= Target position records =
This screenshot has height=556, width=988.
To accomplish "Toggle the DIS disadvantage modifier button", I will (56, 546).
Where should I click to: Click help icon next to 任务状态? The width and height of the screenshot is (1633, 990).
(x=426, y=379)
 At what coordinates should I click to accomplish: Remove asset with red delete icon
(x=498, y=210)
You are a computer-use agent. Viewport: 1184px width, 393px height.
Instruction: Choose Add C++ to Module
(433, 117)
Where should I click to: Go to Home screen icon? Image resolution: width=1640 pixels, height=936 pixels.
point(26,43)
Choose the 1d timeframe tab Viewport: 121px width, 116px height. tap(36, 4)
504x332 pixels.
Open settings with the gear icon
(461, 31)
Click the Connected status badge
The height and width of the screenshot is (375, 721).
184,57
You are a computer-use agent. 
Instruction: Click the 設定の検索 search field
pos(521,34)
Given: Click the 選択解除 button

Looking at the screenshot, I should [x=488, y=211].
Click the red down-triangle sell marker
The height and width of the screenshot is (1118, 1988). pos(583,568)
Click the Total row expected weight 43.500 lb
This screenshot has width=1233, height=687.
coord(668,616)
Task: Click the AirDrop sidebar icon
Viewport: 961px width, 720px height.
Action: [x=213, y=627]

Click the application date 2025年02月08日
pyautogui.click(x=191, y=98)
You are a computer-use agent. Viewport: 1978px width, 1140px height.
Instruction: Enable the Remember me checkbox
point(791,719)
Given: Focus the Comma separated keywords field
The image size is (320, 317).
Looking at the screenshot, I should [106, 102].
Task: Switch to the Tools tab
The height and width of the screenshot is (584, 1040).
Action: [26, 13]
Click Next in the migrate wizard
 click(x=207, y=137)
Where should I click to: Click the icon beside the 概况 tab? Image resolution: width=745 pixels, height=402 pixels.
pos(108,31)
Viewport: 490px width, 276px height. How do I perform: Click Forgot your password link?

= The task =
Print the lines from the one containing "Click the Connected status badge" through the end of the records, inclusive, reproducing each line verbatim.

= Completed exercise =
Click the Connected status badge
The height and width of the screenshot is (375, 721).
184,57
You are a computer-use agent. 
Instruction: Click the 設定の検索 search field
pos(521,34)
Given: Click the 選択解除 button

Looking at the screenshot, I should [x=488, y=211].
Click the red down-triangle sell marker
The height and width of the screenshot is (1118, 1988). pos(583,568)
Click the Total row expected weight 43.500 lb
This screenshot has width=1233, height=687.
coord(668,616)
Task: Click the AirDrop sidebar icon
Viewport: 961px width, 720px height.
Action: [x=213, y=627]

Click the application date 2025年02月08日
pyautogui.click(x=191, y=98)
You are a computer-use agent. Viewport: 1978px width, 1140px height.
Instruction: Enable the Remember me checkbox
point(791,719)
Given: Focus the Comma separated keywords field
The image size is (320, 317).
Looking at the screenshot, I should [106, 102].
Task: Switch to the Tools tab
The height and width of the screenshot is (584, 1040).
Action: [26, 13]
Click Next in the migrate wizard
 click(x=207, y=137)
Where should I click to: Click the icon beside the 概况 tab? Image resolution: width=745 pixels, height=402 pixels.
pos(108,31)
Viewport: 490px width, 276px height. How do I perform: Click Forgot your password link?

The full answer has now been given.